For the past year I have been participating in a new program sponsored by the Penn Northeast Conference called Communities of Practice. Developed by our conference minister, the Rev. Dr. Bonnie Bates, groups of ministers in the conference meet once per month for a few hours. The facilitator of the group decides on the topic which is discussed after a very brief time of worship.
My group consists of myself, Rev. Dr, Jane Hess pastor of Faith UCC in Hazleton, and Rev. Rick Dennison, former pastor of First United Church of Christ, now retired. It is very helpful to me in discussing ministry with two ministers who have over sixty-five years of pastoral experience between them!
Recently, our discussion centered around the Serenity Prayer. In its entirety the prayer is as follows: “God, give me grace to accept with serenity the things that cannot be changed, the courage to change the things that should be changed, and the wisdom to distinguish the one from the other.”
The prayer was written by the American theologian Reinhold Niebuhr(1892–1971). Niebuhr used various versions of the prayer widely in sermons as early as 1934. The prayer spread rapidly, often without attribution to Niebuhr, through church groups in the 1930s and 1940s and was adopted and popularized by Alcoholics Anonymous and other twelve-step programs. The Serenity Prayer has appeared in a sermon of Niebuhr’s as part of the 1944 A Book of Prayers and Services for the Armed Forces,while Niebuhr himself first published it in 1951 in a magazine column. I have known of this prayer for quite a while, yet, discussing it in detail led me to a much better understanding of what it is saying to you and I.
We as ministers asked such questions as, “What is Serenity?” “How can we accept things we cannot change?” Where do we garner the courage to change the things we can?”

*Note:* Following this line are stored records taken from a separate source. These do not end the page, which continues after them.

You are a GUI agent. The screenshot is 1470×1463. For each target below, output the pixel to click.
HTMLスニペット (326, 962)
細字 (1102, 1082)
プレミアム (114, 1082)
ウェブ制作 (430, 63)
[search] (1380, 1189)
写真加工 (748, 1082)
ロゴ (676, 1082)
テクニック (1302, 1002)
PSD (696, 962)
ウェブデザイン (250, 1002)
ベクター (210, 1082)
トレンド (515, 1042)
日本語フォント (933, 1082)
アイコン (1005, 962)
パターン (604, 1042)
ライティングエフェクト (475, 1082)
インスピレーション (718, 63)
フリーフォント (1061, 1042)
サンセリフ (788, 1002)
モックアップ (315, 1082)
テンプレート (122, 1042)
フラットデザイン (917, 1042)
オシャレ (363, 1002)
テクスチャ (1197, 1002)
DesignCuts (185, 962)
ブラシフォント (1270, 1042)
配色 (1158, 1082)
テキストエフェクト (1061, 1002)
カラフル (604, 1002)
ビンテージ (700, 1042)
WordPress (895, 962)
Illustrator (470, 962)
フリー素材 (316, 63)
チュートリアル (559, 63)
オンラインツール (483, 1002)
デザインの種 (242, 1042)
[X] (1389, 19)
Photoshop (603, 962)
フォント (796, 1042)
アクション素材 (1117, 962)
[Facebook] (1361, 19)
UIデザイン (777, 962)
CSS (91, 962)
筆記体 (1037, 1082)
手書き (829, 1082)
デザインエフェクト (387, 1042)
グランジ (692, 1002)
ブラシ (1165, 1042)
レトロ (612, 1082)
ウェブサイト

This was excellent fodder for our discussion. But I won’t give you the variety of answers we came up with. I challenge you to think these questions through, and answer them for yourself.
I see this prayer as something we can apply to our spiritual life as well as our daily life. Some questions you might ask yourself is what is the difference between Serenity and Peace? How accepting am I to change? Do we really have the courage to change the things we can? And finally, how do we live this prayer?
No answer is incorrect. We are all unique individuals who will view this prayer and these questions from our own perspectives.
In a rapidly changing world, the church is running full steam ahead to catch up. Let this simple prayer them become a mantra as we face change, the courage to change and of course, the wisdom, which comes from God, to know the difference.